§ **Exercise tasks**:
1. In the critical minerals text, explain in one to three sentences why Project Vault was set up.
2. In the critical minerals text, rewrite everything from "China understood this" down to "in African soil.", swapping "processing capacity" for "refining capacity".

----- Document passage -----

The global race for technological supremacy now runs on cobalt, lithium, rare earths, and coltan – the minerals that make possible everything from electric vehicle batteries to semiconductors and artificial intelligence (AI) systems. Rare earths, a group of 17 metals essential to electronics and defence technologies, and coltan, the ore used to produce tantalum for smartphones and aerospace components, have become the building blocks of twenty-first-century power. Whoever controls their supply controls the infrastructure of our digital age.
China understood this decades ago and built a near monopoly, commanding around 70 percent of global rare earth mining and roughly 90 percent of the processing capacity that turns raw ore into usable material. The US and its allies are now scrambling to catch up. But what rarely features in coverage of this great power competition is that the minerals at the centre of it are overwhelmingly located in African soil.
The Democratic Republic of Congo (DRC) alone holds roughly 70 percent of the world’s cobalt reserves, alongside vast deposits of coltan and copper. Zambia, Zimbabwe, Tanzania and Mozambique possess significant reserves of graphite, lithium and nickel. Africa is not peripheral to the technology economy. It is foundational to it. Yet most African producers remain confined to the lowest-value end of the supply chain, exporting raw ore while refining, manufacturing and profit accumulation take place elsewhere.
It was against this backdrop that the US, on 4 February 2026, hosted its first Critical Minerals Ministerial. More than fifty countries gathered at the State Department to announce a preferential trading bloc – effectively a club offering favourable trade terms among its members – alongside coordinated price floors designed to stabilise mineral markets. A new partnership, FORGE, was unveiled, as well as Project Vault, a $12 billion strategic stockpile intended to shield US industry from supply disruptions.

----- Data excerpt -----

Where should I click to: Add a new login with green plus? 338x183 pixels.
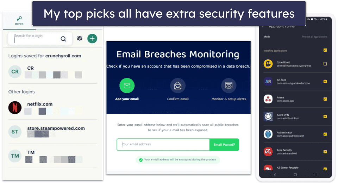click(x=92, y=39)
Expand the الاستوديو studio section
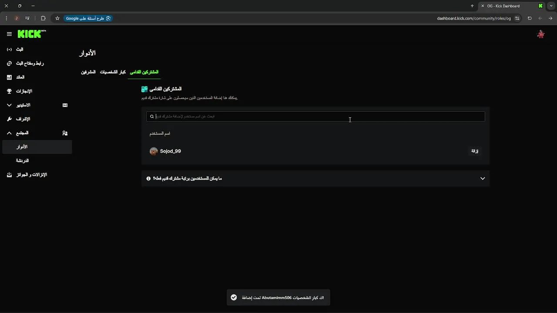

-----

§ **The solutions**:
1. Project Vault is a $12 billion strategic stockpile announced at the US Critical Minerals Ministerial. It is intended to shield US industry from supply disruptions.

2.
China understood this decades ago and built a near monopoly, commanding around 70 percent of global rare earth mining and roughly 90 percent of the refining capacity that turns raw ore into usable material. The US and its allies are now scrambling to catch up. But what rarely features in coverage of this great power competition is that the minerals at the centre of it are overwhelmingly located in African soil.